Marcel Broodthaers - Le corbeau et le renard (1968)

Marcel Broodthaers (January 28, 1924 – January 28, 1976) was a Belgian poet, filmmaker and artist with a highly literate and often witty approach to creating art works.

He was born in Brussels, Belgium, where he was associated with the Groupe Surréaliste-revolutionaire from 1945 and dabbled in journalism, film, and poetry. After spending 20 years in poverty as a struggling poet[1], he performed the symbolic act of embedding fifty unsold copies of his book of poems Pense-Bête in plaster, creating his first art object. That same year, 1964, for his first exhibition, he wrote a famous preface for the exhibition catalogue;

\"I, too, wondered whether I could not sell something and succeed in life. For some time I had been no good at anything. I am forty years old... Finally the idea of inventing something insincere finally crossed my mind and I set to work straightaway. At the end of three months I showed what I had produced to Philippe Edouard Toussaint, the owner of the Galerie St Laurent. \'But it is art\' he said \'and I will willingly exhibit all of it.\' \'Agreed\' I replied. If I sell something, he takes 30%. It seems these are the usual conditions, some galleries take 75%. What is it? In fact it is objects.\" Broodthaers, 1964[2]

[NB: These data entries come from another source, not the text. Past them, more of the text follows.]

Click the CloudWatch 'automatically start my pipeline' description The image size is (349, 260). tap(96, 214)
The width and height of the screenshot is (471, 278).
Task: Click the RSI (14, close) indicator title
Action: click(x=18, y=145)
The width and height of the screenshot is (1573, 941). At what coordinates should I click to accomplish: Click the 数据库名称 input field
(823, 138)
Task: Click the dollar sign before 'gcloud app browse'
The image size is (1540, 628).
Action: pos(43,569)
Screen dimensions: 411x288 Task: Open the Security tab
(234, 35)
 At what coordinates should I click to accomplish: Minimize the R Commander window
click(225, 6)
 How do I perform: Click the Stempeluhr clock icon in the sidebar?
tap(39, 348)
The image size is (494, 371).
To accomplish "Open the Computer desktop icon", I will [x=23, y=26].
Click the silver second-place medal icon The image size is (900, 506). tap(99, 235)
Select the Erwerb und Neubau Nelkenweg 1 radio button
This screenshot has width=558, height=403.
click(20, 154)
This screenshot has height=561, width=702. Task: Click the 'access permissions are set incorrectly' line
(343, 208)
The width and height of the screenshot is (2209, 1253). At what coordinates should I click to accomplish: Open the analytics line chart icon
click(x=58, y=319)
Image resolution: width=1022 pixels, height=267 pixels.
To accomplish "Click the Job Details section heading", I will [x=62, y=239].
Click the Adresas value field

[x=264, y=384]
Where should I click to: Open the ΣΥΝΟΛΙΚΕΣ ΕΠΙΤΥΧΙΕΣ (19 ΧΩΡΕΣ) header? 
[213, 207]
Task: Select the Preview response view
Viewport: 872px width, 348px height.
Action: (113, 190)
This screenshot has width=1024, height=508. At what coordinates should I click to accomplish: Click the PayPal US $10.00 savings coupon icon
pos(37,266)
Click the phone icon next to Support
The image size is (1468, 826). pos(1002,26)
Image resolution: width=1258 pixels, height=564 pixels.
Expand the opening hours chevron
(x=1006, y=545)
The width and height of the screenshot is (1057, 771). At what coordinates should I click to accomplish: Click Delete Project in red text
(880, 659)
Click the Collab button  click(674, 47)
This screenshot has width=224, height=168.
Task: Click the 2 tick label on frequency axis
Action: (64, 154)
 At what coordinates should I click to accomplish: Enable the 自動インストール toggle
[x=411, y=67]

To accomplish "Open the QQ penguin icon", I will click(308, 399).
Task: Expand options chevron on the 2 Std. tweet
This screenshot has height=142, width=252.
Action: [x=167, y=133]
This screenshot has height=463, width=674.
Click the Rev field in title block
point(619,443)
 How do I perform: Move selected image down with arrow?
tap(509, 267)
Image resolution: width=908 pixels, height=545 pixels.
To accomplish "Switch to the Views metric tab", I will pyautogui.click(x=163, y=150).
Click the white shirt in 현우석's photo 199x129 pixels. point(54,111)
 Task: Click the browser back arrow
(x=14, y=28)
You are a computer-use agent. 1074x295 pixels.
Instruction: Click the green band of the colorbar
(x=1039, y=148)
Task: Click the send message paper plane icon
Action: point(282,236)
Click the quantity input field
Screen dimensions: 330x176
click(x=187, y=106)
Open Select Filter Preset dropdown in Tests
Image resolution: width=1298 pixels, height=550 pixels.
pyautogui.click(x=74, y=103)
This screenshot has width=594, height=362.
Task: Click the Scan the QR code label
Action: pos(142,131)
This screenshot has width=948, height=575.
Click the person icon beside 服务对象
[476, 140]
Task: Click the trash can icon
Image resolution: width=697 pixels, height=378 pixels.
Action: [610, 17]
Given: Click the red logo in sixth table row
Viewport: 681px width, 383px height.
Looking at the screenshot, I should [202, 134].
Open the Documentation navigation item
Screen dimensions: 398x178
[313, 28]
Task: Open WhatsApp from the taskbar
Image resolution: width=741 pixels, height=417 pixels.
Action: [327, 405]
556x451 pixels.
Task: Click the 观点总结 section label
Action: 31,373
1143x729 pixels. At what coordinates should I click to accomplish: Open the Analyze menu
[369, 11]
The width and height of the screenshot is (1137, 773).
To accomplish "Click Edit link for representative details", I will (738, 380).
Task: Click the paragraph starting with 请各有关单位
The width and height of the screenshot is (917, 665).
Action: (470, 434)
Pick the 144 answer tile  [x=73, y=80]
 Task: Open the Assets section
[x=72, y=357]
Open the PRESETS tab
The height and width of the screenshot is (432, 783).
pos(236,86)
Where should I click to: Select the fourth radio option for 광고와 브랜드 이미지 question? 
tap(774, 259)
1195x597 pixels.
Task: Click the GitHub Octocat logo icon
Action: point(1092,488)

He worked principally with assemblies of found objects and collage, often containing written texts. His most noted work was an installation in his Brussels house which he called Musée d\'Art Moderne, Départment des Aigles (1968). This installation was followed by a further eleven manifestations of the \'museum\', including at the Düsseldorf Kunsthalle for an exhibition in 1970 and at documenta 5 in Kassel in 1972. For such works he is associated with the late 20th century global spread of both installation art, as well as \"institutional critique,\" in which interrelationships between artworks, the artist, and the museum are a focus.

Broodthaers died in Cologne, Germany on his 52nd birthday.